Отец любил свою дочь. Он искренне считал ее утешением, ниспосланным ему Богом.

Но как бы ни любила дочь отца, как бы ни старалась скрасить его дни, она взрослела, и в ее душе появлялись иные желания. Девушка соскучилась по общению с другими людьми. Боясь обидеть отца, она ничем не выказывала свою тоску. Отец же, проведя много лет в большом городе, сильно устал от общения и не жаждал ни с кем видеться. Возможно, все мечты девушки так и остались бы напрасными, если бы не ее родственница – двоюродная сестра покойной матери. Эта женщина была замужем за банкиром и жила неподалеку, в Хэверстро. Она уловила душеные томления племянницы и прониклась к той сочувствием. Своих детей у жены банкира не было, и она охотно принялась опекать девушку, видя в ней прекрасные задатки, которые можно развить, и тогда… тогда часть славы достанется и ей, вызволившей юную затворницу из отцовского плена.

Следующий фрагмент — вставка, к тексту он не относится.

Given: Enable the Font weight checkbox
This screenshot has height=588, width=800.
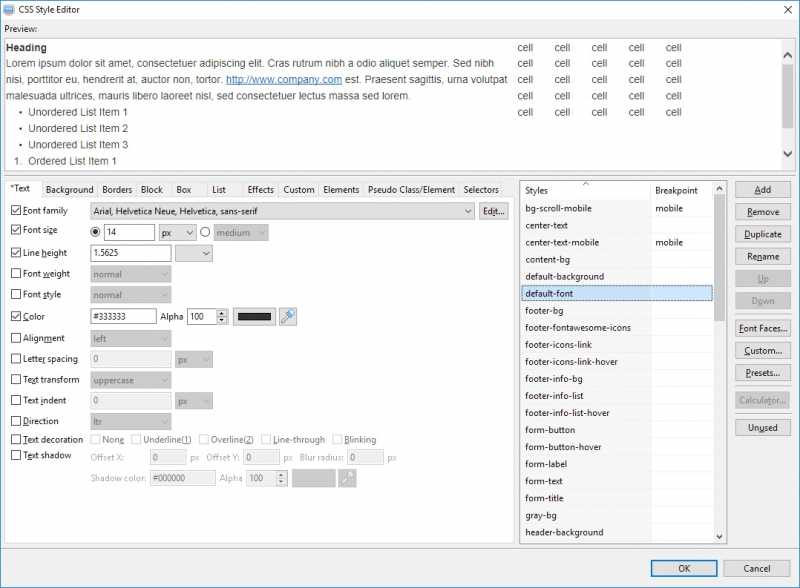Looking at the screenshot, I should click(x=15, y=273).
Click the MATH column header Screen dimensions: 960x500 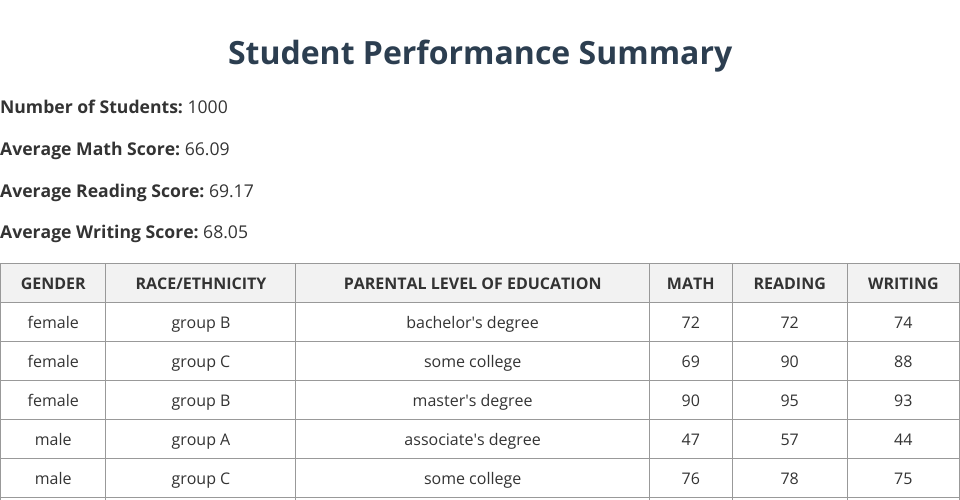click(x=690, y=283)
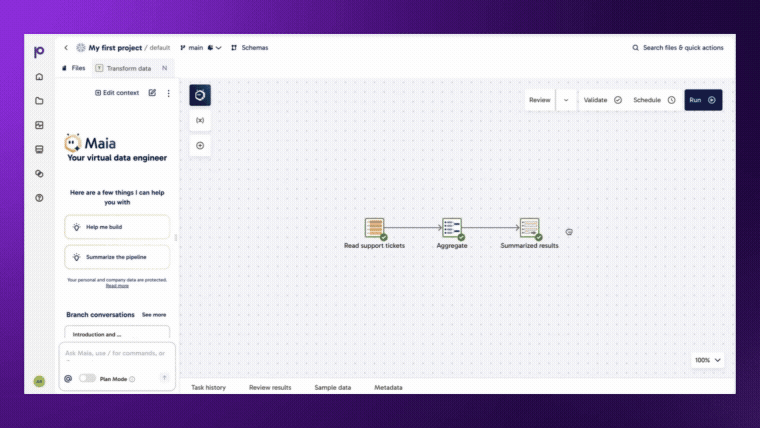Switch to the Task history tab
This screenshot has width=760, height=428.
click(208, 387)
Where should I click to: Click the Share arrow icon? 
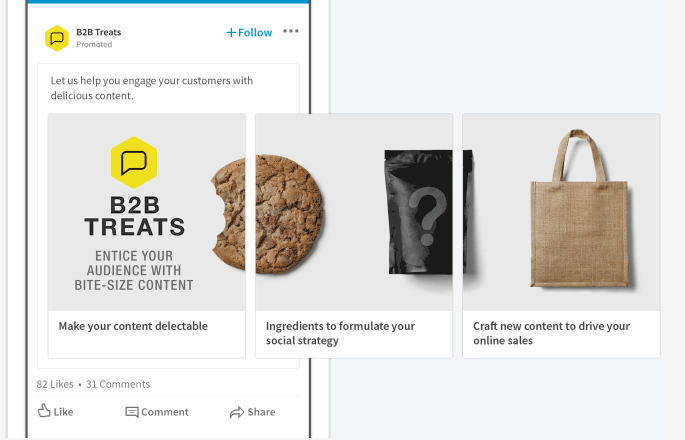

И потому, вопреки возражениям отца девушки, жена банкира начала знакомить ее со светской жизнью. Она катала девушку в карете, брала с собой на званые обеды. А когда подошло время, пригласила ее на первый бал.


Бал! При мысли о нем у девушки все замирало внутри. Она мысленно видела женщин в нарядных платьях из шелка, муслина и тонкой шерсти. Она видела элегантных мужчин во фраках, с волосами, подстриженными на манер римских императоров. В юном воображении проносились картины столов, изобилующих яствами и винами. А главное – она слышала звуки оркестра и видела кружащиеся пары. Шелест платьев, шуршание вееров. Мысленно она уже видела себя окруженной юными щеголями, готовыми отдать жизнь за единственный танец с нею.

Все это девушка знала лишь из романов, которые давала ей читать двоюродная тетка. Трудно сказать, мечтала ли она о такой жизни; повторяю, ее душа оставалась непроницаемой для других. Но жена банкира, найдя себе увлекательное занятие, всерьез взялась готовить двоюродную племянницу к первому балу. Чтение вслух и разгадывание головоломок отошли на задний план. В жизни девушки появились портные, а также французские учителя танцев и хороших манер. Видя ее в очередном новом платье, отец хмурился и говорил, что теткины затеи до добра не доведут. Девушка смеялась и делала вид, будто готова порвать наряд, раз он не понравился отцу. А потом она вновь принималась уверять отца, что дороже его у нее никого нет.


Настал день бала. Отец с гордостью и удовлетворением смотрел, как его принаряженная дочь садится в ландо. Она ничем не отличалась от девушек из богатых нью-йоркских семей. Дочь торопливо помахала отцу из окна кареты, и ландо покатилось в сторону Хэверстро. Весь вечер отец думал, не закружится ли у нее голова и не пересохнет ли во рту от такого обилия танцев. Он намеревался подробнейшим образом расспросить ее обо всем, что происходило на балу, и для порядка отчитать за легкомыслие. Он даже хотел спросить ее, когда она собирается оставить все эти «теткины глупости» и вернуться к прежней жизни.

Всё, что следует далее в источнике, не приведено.